Explainable Reinforcement Learning for the Initial Design Optimization of Compressors Inspired by the Black-Winged Kite

by Mingming Zhang, Zhuang Miao, Xi Nan, Ning Ma and Ruoyang Liu

Biomimetics 2025, 10(8), 497; https://doi.org/10.3390/biomimetics10080497 - 29 Jul 2025

Although artificial intelligence methods such as reinforcement learning (RL) show potential in optimizing the design of compressors, there are still two major challenges remaining: limited design variables and insufficient model explainability. For the initial design of compressors, this paper proposes a technical approach [...] Read more.

Although artificial intelligence methods such as reinforcement learning (RL) show potential in optimizing the design of compressors, there are still two major challenges remaining: limited design variables and insufficient model explainability. For the initial design of compressors, this paper proposes a technical approach that incorporates deep reinforcement learning and decision tree distillation to enhance both the optimization capability and explainability. First, a pre-selection platform for the initial design scheme of the compressors is constructed based on the Deep Deterministic Policy Gradient (DDPG) algorithm. The optimization space is significantly enlarged by expanding the co-design of 25 key variables (e.g., the inlet airflow angle, the reaction, the load coefficient, etc.). Then, the initial design of six-stage axial compressors is successfully completed, with the axial efficiency increasing to 84.65% at the design speed and the surge margin extending to 10.75%. The design scheme is closer to the actual needs of engineering.
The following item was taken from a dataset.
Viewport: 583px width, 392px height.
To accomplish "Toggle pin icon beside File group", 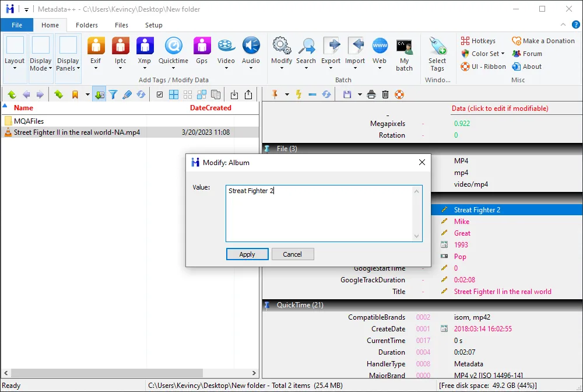I will pos(267,149).
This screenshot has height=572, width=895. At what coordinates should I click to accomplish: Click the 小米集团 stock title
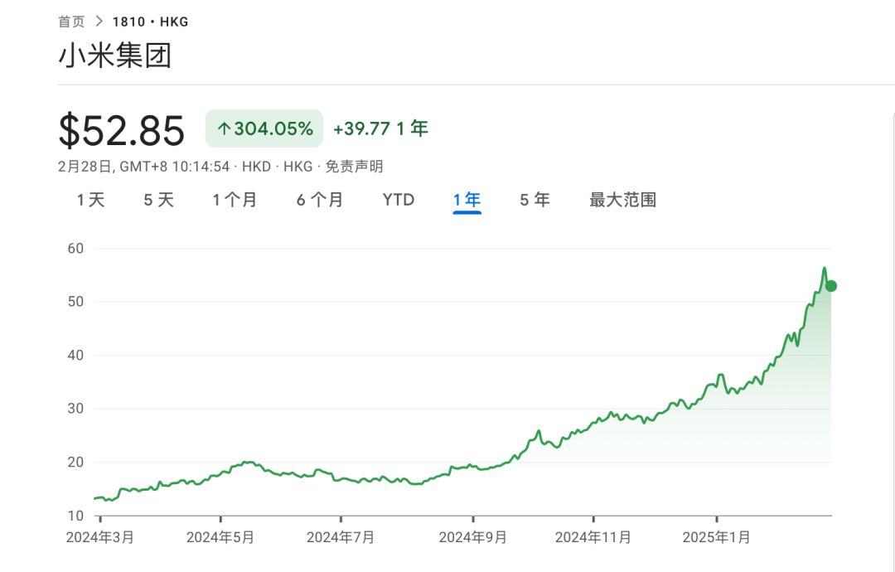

Secondly, Shapley Additive Explanations (SHAP) analysis is utilized to reveal the influence of the mechanism of the key design parameters on the performance of the compressors in order to enhance the model explainability. Finally, the decision tree inspired by the black-winged kite (BKA) algorithm takes the interpretable design rules and transforms the data-driven intelligent optimization into explicit engineering experience. Through experimental validation, this method significantly improves the transparency of the design process while maintaining the high performance of the DDPG algorithm. The extracted design rules not only have clear physical meanings but also can effectively guide the initial design of the compressors, providing a new idea with both optimization capability and explainability for its intelligent design. Full article

(This article belongs to the Special Issue Advances in Biological and Bio-Inspired Algorithms)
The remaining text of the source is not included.